亡き夫の愛あふれる庭で、日々眺め、癒されて。

お庭のようす
 16年前、ビルを新築した際に、屋上に日本庭園を設置することを前提に、防水や荷重対策を入念におこなったおかげで、現在まで特別な手入れすることなく庭木は成長してきました。
 当時は今とは違い、屋上に庭園を持つなどということは珍しく、情報も限られていたため、大変苦労されたようです。
「私の故郷、石川の輪島からすべての材料を取り寄せ、輪島の造園会社に施工していただきました。今までに見たことのない大型のトラックでやってきて、近所の宿に泊まりながら、1週間かけて完成させてくれました」と北原いさのさん。庭園の中でも輪島の石で作られた灯篭は、北原さんのお気に入りのようです。約25坪ほどの庭園には、20種以上の樹木と数十種類の草木が自然のままの状態で生育されています。

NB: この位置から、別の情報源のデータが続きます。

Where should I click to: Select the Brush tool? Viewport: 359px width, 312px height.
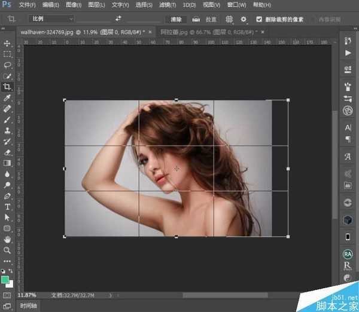tap(8, 120)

また、樹齢120年を越える梅が、古木ならではの貫禄を感じさせています。
 93才になる北原さん。毎日庭を眺め、時には手入れのために、庭に出て土に触れる。そこは、いつも懐かしい故郷の土の匂いを嗅ぐことができ、木々に触れ、鳥や蝶と会話をすることのできる一番癒される場所なのです。
「このお庭は、主人からのプレゼントだもの」と、うれしそうに語る北原さんの頬が、少女のようにほんのり赤くなりました。
 毎年気になっているのがアロエの花。今年はいくつ花をつけてくれるか予測するのが北原さんの楽しみになっています。また、現在もカメラ片手に庭に出ては、草木を撮影しています。
 庭に出ると、愛でるような眼差しで植物を見つめる北原さん。きっと故郷の樹木の姿に、今は亡きご主人への思いを重ね合わせていらっしゃるのでしょう。